Divorce or try?

I find myself day dreaming about leaving my husband lately. We’ve been together since I was 16 and I’m now 25. We have two young kiddos. He’s had a drinking problem for years. He went to rehab in 2020 and was sober for awhile but now he drinks every night again. He’s very functioning and he’s providing so well for our family but sometimes I feel like I only stay with him for the security and to keep the family together. He’s so emotionally unavailable. I have a 20 min window between putting our kids to bed to decide if I want sex that night or not because after 20 mins he starts drinking and then he won’t be able to perform once he gets going bc alcohol makes him a slurry depressed mess.
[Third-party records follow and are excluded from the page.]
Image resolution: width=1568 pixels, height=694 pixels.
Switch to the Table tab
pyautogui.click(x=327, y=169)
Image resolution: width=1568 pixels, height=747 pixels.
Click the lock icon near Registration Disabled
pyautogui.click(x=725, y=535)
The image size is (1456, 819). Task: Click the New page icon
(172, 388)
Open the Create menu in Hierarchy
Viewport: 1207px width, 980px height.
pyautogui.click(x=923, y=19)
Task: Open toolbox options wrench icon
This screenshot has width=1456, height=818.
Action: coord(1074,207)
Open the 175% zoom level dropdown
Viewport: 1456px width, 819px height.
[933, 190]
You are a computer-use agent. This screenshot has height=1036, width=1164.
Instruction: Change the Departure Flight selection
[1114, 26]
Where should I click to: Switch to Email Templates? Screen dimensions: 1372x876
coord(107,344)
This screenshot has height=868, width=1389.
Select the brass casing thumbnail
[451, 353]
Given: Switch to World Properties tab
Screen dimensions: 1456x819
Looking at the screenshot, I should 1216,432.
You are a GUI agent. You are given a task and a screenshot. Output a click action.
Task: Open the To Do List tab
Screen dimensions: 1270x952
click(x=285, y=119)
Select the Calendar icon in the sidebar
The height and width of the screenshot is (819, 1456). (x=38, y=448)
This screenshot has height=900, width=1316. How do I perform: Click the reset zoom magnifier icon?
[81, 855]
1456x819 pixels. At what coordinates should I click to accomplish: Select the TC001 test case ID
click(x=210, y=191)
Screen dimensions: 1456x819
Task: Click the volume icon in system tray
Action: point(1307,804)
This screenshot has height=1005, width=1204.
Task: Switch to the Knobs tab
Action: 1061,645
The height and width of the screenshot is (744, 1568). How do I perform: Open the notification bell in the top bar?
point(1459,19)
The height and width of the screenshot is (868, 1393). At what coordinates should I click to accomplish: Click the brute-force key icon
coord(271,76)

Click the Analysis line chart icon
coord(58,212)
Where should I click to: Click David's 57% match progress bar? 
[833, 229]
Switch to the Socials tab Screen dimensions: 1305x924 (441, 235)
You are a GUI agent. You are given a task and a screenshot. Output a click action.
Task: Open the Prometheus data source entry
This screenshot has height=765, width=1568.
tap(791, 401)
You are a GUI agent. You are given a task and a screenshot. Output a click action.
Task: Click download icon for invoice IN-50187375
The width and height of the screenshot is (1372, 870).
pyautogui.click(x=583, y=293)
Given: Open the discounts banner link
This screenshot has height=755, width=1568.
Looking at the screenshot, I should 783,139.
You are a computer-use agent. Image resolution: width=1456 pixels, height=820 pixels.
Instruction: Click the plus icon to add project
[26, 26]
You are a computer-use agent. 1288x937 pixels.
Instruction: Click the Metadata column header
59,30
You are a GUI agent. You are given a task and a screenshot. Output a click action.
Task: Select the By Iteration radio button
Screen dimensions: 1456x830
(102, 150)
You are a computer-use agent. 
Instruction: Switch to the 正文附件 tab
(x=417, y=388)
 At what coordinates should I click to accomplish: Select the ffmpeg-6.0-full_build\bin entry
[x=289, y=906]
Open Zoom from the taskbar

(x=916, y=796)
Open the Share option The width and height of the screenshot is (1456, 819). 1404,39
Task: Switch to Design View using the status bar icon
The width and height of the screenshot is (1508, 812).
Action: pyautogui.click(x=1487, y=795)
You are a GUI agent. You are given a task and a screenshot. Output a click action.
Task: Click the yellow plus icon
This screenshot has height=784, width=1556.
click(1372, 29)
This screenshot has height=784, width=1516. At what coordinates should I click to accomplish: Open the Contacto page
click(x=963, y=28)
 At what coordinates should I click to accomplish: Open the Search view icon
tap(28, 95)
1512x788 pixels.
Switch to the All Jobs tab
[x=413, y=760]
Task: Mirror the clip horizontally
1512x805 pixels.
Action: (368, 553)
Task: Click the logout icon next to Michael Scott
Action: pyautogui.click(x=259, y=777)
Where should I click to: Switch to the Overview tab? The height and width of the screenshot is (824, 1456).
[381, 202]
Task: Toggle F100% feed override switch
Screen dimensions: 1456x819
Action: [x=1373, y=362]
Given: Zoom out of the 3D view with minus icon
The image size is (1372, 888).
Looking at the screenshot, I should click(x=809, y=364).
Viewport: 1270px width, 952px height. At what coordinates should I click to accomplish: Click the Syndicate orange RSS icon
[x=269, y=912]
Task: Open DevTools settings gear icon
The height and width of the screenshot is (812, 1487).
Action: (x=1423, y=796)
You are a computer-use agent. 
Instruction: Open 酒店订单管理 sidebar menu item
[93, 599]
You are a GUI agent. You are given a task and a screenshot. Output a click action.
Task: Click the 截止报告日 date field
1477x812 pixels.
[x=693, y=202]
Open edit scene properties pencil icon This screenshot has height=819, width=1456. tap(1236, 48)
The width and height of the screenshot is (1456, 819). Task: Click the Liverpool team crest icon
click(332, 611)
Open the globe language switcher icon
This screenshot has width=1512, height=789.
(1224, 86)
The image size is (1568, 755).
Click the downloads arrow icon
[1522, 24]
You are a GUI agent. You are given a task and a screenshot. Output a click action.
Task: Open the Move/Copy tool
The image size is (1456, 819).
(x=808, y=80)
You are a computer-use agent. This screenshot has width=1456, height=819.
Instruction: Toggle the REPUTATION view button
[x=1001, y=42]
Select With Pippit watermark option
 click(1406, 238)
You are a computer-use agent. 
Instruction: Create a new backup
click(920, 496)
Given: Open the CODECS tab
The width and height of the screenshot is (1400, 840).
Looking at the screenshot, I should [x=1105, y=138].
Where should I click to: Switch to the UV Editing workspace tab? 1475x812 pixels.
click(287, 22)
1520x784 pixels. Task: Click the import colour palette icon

And even if he tried I wouldn’t bc I’m so traumatized by drunk him that I would never sleep with that version. I just feel like my needs aren’t being met at all emotionally.

But then as soon as I want to leave, I see the way he works hard every day and then comes home and plays with our girls and loves them more than anything in this world. And I know he would never cheat bc he’s literally always home or working. When he drinks he does it at home at his own request. Idk we definitely need therapy but he refuses.

Anyone in a similar situation?

What would you do?

If I left my life financially would be significantly harder and then I’d be completely alone so my needs emotionally would still not be “met” so is it really even worth putting my kids through that?